Analysts speculate that Liberty Media‘s next move will be to buy out Advance/Newhouse‘s stake to acquire the remaining 1/3 of Discovery Communications, assuming yesterday’s proposed buyout of Cox’s stake in the programmer is approved. [Washington Post | New York Times | Hollywood Reporter]

Need a quick refresher on Tony, Carm, AJ, Med & Co. before HBO starts unrolling The Sopranos‘ eight-episode finale on April 8? Some wiseguy on YouTube has posted The (Seven Minute) Sopranos, a 7-minute recap of all 77 episodes. Warning: it’s crude, but hey — whaddya expect?

AT&T received a statewide video franchise by California’s PUC. [Release]

BusinessWeek‘s Apr. 9th cover story asks: "Is Google Too Powerful?" Its $144 billion market value (more than that of Time Warner, Viacom, CBS, advertising giant Publicis and the New York Times Co. combined) is being used to redefine advertising, publishing, media television, software distribution and a host of other businesses.

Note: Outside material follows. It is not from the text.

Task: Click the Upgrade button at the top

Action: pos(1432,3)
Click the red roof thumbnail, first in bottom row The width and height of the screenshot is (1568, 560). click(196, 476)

But Google CEO Eric Schmidt attributes any fears and backlash to "resentment." As he says in an online Q&A that accompanies the story, "We’re not competing with newspapers, we’re not competing with television stations, we’re not competing with the Viacoms of the world. We’re trying to partner with them." Schmidt comments on the latter company’s copyright infringement lawsuit against YouTube: "Viacom has a history of litigation. I think it’s being used in the media as some overarching statement of everything. And it’s an important set of issues. But we’re very, very clear that what we’re doing is correct legally under the DMCA" or Digital Millennium Copyright Act. NBCU is launching a rival Web video portal with News Corp. this summer, for which AOL‘s Advertising.com is handling ad duties—not Google’s AdSense.

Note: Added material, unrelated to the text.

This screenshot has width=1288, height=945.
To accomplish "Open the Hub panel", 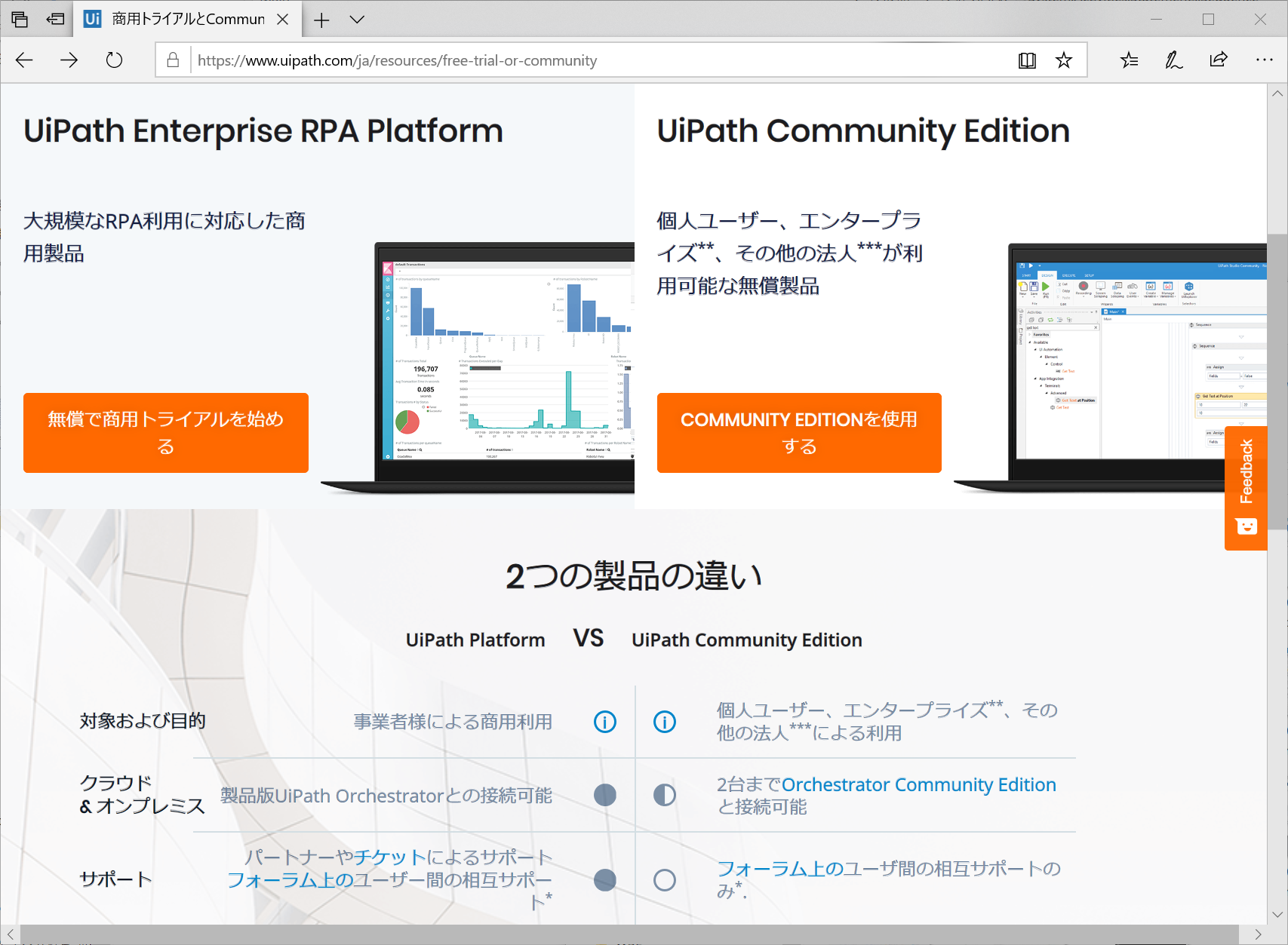I will (x=1128, y=60).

FEARnet, the horror programmer owned by Comcast, Sony and Lionsgate, signed Sam Raimi to produce its first two original series. Devil’s Trade bows in June while the second series (pegged to upcoming vampire flick 30 Days of Night) will premiere before that film’s October release. Each ad-supported series will feature seven episodes (3-5 minutes each) that will run online, on Comcast VOD and on mobile via Comcast’s Pivot wireless brand (Boost Mobile struck a wireless advertising deal for Devil’s Trade). FEARnet is planning 2-3 more original shortform series this year and is eyeing a feature-length projects. [Variety] Kagan profiles FEARnet here.

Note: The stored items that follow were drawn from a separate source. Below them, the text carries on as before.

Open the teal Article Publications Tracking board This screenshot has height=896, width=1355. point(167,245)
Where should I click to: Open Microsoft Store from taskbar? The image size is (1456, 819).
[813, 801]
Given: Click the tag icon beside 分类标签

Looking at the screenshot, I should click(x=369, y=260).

USA Today interviews NBC Sports chairman Dick Ebersol about the Beijing Summer Olympics. Expect 700-1,000 hours of live online action, the first live Olympic action ever available in the U.S., and it’s exclusively on broadband. "The vast majority will be stuff that’s never been seen (on TV) before," says Ebersol. "Every single sport will be available, the vast majority in their totality." The Olympic world TV feed, shooting every second of Olympic action and available to every TV network paying to air the Games, offers about 3,000 hours of action. At the 2004 Games, NBCU’s channels carried 1,210 TV hours; Ebersol expects at least that many hours from Beijing. "We’re not diminishing our cable package," he said. "All the key events seen on cable will remain on cable."

WWE‘s annual WrestleMania PPV is Sunday in Detroit: click here for our exclusive behind-the-scenes video on the affiliate marketing and production that goes into cable’s biggest PPV of the year. Seth Arenstein reviews this weekend’s cable programming including Showtime’s The Tudors and A&E’s Sons of Hollywood, both premiering Sunday  — click here.

Comcast announced its telephony launch in Sacramento and central California; first time the company has touted the service as "IP-enabled phone" and not as Comcast Digital Voice.